1 ‘I was the convict sent to hell’
The brief quotation which forms the title of the chapter is taken from Dame Mary Gilmore’s fine poem.The primary source for all of the details of the journey from Cork to New South Wales and on to Hobart Town is Surgeon-Superintendent James Scott’s Diary of Occurrences which can be found in PRO at Admiralty 101/15–17. This can also be found in AJCP at Great Britain. Admiralty. Medical Department’s Registers, medical journals [Adm 101].The Diary gives a daily report on the ship’s position, weather conditions, events on board, and detailed medical reports on the health of both convicts and soldiers. Also helpful is the indent of the Castle Forbes which has been assembled from the Shipping Indents held by SR NSW by Peter Mayberry on his helpful website Irish Convicts to New South Wales 1791–1820.

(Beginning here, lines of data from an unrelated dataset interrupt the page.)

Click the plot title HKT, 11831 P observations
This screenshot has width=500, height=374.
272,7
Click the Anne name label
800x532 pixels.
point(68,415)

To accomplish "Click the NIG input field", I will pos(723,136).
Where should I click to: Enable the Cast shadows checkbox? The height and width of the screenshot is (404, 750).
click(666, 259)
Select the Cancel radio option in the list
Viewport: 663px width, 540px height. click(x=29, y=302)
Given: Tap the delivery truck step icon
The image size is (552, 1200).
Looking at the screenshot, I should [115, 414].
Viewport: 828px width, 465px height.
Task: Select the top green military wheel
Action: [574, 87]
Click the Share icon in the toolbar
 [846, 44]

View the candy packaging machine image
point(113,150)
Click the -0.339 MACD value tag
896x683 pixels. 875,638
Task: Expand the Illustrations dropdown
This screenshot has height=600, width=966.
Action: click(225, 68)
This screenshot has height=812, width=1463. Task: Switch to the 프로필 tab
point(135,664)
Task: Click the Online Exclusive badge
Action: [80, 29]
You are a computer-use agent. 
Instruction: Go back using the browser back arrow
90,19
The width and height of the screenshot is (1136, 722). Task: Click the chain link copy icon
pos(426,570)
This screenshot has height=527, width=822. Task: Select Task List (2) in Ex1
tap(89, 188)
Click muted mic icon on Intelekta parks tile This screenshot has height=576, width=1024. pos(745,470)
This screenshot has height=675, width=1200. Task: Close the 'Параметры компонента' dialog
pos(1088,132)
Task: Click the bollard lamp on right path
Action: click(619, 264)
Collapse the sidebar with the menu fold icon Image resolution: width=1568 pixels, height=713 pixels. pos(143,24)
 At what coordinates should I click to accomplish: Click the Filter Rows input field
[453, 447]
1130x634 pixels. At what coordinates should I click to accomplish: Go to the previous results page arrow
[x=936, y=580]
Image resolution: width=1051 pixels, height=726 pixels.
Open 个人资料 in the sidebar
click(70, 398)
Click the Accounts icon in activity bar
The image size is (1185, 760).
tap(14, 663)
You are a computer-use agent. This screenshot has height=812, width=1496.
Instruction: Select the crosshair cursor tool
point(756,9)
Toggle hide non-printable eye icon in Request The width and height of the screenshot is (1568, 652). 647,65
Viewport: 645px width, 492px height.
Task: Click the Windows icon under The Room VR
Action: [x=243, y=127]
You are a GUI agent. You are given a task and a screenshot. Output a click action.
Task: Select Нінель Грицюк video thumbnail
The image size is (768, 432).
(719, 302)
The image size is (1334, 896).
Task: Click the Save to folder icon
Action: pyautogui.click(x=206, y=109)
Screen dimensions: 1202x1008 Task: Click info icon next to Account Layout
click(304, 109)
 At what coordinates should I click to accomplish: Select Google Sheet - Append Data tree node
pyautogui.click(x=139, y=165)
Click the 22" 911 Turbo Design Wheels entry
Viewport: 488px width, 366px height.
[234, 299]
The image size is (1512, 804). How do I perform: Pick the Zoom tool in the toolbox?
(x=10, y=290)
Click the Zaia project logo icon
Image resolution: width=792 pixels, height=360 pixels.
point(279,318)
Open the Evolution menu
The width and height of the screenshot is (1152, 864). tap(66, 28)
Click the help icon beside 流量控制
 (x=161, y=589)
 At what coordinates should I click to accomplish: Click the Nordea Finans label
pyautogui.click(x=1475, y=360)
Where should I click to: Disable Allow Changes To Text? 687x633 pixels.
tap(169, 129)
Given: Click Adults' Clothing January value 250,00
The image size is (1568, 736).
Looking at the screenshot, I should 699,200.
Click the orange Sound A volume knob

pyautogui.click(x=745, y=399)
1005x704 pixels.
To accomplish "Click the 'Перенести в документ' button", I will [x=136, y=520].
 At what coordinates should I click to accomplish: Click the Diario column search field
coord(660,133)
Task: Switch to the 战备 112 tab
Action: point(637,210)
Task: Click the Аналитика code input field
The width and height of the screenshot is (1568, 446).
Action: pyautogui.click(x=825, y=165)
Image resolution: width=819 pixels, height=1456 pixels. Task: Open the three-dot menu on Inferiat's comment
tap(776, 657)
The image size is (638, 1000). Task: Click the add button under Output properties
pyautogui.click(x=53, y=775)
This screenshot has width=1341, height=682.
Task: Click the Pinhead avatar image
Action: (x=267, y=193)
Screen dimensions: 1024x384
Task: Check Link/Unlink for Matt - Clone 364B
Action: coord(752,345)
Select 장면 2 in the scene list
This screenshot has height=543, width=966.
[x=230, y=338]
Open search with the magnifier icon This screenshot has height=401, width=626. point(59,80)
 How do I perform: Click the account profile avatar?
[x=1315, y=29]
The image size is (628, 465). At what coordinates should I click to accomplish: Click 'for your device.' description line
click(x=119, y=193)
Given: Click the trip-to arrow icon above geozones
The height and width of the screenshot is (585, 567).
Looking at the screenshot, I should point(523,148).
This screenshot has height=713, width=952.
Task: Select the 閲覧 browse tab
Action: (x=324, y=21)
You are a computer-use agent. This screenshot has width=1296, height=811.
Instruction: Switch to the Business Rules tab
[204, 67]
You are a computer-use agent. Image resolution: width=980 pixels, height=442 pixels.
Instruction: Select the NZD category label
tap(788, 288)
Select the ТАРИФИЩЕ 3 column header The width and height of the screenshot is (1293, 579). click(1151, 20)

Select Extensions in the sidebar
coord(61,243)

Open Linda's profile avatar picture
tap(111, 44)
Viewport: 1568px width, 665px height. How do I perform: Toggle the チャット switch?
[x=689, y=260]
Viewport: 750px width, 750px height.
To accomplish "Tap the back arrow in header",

For detailed information on nineteenth-century convict ships see Charles Bateson, The Convict Ships, 1788–1868, French’s Forest: A.H. & A.W. Reed, 1974. See especially pp. 83–93. See also David R. MacGregor, Fast Sailing Ships: Their design and construction, 1775–1875, Lymington: Nautical Publication Company, 1973. Geoffrey Blainey, The Tyranny of Distance: How distance shaped Australia’s history, Melbourne: Sun Books, 1966 is a good introduction to the function that enormous distances play in Australian history.
For conditions of convicts on board ship see Bateson, pp. 58–82. For conditions on nineteenth-century ships in the Pacific area and the Australian run generally, see Captain George Bayly’s Journals [edited by Pamela Statham and Rica Erikson] in Life on the Ocean Wave.Voyages to Australia, India and the Pacific. From the journals of Captain George Bayly 1824–1844, Melbourne: The Miegunyah Press, 1998, pp. 19–29. The English Catholic priest William Ullathorne also describes conditions on board passenger ships to Australia a decade after Pearce. Ullathorne made several trips to and from Australia in the 1830s. See his From Cabin Boy to Archbishop: The autobiography of Archbishop Ullathorne, London: Hollis and Carter, 1941.